(Saved entries)
------------------------

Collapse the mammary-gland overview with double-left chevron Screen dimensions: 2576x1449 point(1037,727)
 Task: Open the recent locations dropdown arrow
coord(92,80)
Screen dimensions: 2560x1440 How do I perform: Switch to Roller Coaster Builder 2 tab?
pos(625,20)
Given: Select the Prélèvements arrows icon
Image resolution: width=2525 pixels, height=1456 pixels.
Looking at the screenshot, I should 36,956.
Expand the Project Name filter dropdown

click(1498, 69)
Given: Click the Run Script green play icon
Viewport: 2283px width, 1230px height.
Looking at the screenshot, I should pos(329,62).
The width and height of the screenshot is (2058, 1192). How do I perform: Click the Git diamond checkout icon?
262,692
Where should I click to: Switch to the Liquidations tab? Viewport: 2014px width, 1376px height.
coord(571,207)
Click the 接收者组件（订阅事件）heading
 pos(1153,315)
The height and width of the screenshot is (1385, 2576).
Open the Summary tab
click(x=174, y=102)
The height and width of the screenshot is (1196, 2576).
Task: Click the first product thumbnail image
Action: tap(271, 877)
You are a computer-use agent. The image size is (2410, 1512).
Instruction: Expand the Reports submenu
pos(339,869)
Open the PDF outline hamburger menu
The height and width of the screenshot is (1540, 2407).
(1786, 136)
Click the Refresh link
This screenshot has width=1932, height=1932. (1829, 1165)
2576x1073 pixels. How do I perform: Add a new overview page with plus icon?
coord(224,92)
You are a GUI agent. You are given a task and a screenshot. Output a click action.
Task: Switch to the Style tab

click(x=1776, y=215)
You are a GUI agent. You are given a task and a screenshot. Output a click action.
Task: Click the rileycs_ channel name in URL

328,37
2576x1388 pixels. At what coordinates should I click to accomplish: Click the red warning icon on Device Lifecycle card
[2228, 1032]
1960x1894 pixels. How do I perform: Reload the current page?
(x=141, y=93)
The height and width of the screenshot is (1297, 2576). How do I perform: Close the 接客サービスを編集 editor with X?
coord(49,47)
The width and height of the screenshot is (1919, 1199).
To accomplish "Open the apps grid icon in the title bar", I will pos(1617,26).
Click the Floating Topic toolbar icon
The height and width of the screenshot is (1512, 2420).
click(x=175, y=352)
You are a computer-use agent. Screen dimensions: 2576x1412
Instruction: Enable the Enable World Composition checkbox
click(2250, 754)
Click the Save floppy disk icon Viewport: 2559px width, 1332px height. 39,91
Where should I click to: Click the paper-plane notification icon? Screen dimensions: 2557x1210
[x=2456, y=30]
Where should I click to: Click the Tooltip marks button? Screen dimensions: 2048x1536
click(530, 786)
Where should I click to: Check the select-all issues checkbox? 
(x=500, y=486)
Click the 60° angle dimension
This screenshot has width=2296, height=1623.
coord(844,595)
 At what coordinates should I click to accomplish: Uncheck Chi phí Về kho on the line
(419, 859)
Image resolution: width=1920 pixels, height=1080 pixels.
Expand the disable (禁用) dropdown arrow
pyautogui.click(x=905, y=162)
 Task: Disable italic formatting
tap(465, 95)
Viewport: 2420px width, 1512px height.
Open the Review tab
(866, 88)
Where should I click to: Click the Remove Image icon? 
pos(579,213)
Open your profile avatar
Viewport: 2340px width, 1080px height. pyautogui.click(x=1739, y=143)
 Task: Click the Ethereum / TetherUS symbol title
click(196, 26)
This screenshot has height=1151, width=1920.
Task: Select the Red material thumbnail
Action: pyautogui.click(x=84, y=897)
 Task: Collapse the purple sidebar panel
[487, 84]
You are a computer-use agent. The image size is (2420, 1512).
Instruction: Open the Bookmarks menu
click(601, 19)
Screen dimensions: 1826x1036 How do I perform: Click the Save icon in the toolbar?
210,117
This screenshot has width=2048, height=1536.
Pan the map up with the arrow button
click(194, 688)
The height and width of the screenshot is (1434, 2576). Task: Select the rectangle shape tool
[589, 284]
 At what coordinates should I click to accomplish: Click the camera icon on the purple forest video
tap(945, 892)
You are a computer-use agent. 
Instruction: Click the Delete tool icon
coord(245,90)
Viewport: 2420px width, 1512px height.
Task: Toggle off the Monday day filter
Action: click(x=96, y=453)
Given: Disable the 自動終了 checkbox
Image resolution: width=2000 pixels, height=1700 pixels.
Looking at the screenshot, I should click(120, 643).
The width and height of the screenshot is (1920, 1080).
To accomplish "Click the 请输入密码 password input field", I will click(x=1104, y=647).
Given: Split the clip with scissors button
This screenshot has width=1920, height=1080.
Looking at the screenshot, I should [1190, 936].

------------------------

» **Task requirements**
Give the count of lines in the data above that hold the string "computer", with no additional words.

» **Finished exercise**
4